According to Goldman, WildTangent, which is the largest publisher of online downloadable games from the Internet, just concluded a year-long study statying that virtually no web-based game is compatible with Vista. That could prevent 70 million gamers from playing more than 500 of the Internet’s most popular games – and could affect companies like RealNetworks (owner of RealArcade), Time Warner (AOL Games) and Yahoo! (Yahoo! Games). The study found that even Microsoft’s own Zone.com was incompatible with Vista.
How is it possible that Microsoft committed such a vast oversight after spending over 5 years developing Vista? Alex St. John, CEO of WildTangent, says he thinks Microsoft “went extreme on the security issue with Vista” and actually overcompensated in making the operating system so impenetrable to harm from the Internet that even the most innocent online games now won’t work.

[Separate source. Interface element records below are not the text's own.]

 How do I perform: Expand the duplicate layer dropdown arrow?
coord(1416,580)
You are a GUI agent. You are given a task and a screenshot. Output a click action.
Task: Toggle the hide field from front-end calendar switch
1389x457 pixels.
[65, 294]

Goldman says this leaves consumers asking the next logical question: what else won’t work with Vista? Should people expecting a hassle-free upgrade think again?
Cadir Lee, chief software officer for Support.com, says existing machines and hardware might struggle with a Vista upgrade – especially when it comes to configuring “nook and cranny” applications that may not be Vista-compatible right away.
And while WildTangent’s “fix-it” software is shipping with all new Hewlett-Packard , Dell , Gateway and Toshiba PCs, gamers hoping to just buy the Vista software alone look like they might be out of luck – at least until Microsoft comes up with a solution.